While AUVs can perform waypoint operations, avoid basic obstacles, keep from grounding, and activate payloads, their autonomous decision-making is limited and often non-existent. To be operationally relevant for most missions, AUVs must be able to perform multi-dimensional decision-making in an environment that simultaneously considers all factors including weather, sea state, water column characteristics, fishing areas, merchant lanes, geopolitical boundaries (territorial waters and economic exclusion zones), shipping lanes, threat active and passive detection, countermeasures, degraded self-health, information assurance, GPS denial, mission timeline constraints, water space boundaries, and energy management.

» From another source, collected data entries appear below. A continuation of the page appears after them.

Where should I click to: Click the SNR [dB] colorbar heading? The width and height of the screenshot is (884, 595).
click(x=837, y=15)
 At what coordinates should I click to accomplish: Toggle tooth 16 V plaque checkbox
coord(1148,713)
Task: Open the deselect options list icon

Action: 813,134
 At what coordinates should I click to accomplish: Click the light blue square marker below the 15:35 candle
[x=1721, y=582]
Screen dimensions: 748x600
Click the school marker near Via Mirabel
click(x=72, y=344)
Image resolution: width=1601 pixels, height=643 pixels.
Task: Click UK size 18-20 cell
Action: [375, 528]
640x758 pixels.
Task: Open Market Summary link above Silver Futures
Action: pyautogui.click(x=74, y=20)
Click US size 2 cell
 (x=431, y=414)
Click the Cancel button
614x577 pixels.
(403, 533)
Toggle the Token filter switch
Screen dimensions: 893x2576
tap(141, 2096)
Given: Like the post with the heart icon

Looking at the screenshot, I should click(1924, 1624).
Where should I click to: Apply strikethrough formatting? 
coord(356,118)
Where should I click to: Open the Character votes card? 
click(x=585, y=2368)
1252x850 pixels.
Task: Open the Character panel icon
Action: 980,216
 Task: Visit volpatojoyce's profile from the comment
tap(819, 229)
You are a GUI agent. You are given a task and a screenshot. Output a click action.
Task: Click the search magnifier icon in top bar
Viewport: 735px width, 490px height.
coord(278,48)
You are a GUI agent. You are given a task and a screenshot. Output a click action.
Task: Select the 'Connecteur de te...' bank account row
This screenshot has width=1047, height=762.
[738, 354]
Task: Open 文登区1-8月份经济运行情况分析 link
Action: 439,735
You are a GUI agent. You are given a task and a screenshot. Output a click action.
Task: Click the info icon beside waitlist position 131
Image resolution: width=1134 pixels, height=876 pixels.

These real-world challenges are routinely resolved by submarine crews, who have 100 years of corporate experience in dealing with the manifold unpredictable realities of the ocean environment and underwater operations. The coming generation of AUV systems will need to leverage this expertise and knowledge and embed it in intelligent autonomy that will enable platforms to perform relevant missions. These systems will require intelligent multi-dimensional decision-making abilities akin to the human watch team on a submarine.

Simultaneous with the increasing mission need for intelligent AUVs is the rapid acceleration of Artificial Intelligence (AI) technologies, spear-headed by industry and technology leaders within government laboratories and academia. An anecdotal example of this is the race by auto makers to produce autonomonously operating vehicles. This has resulted in significant industry investment as they anticipate the market potential. Similarly, Apple (Siri), Microsoft (Cortana), Google (Google Now), Facebook (Fasttext) , and many others are working toward semantic understanding for improving human interaction with their systems.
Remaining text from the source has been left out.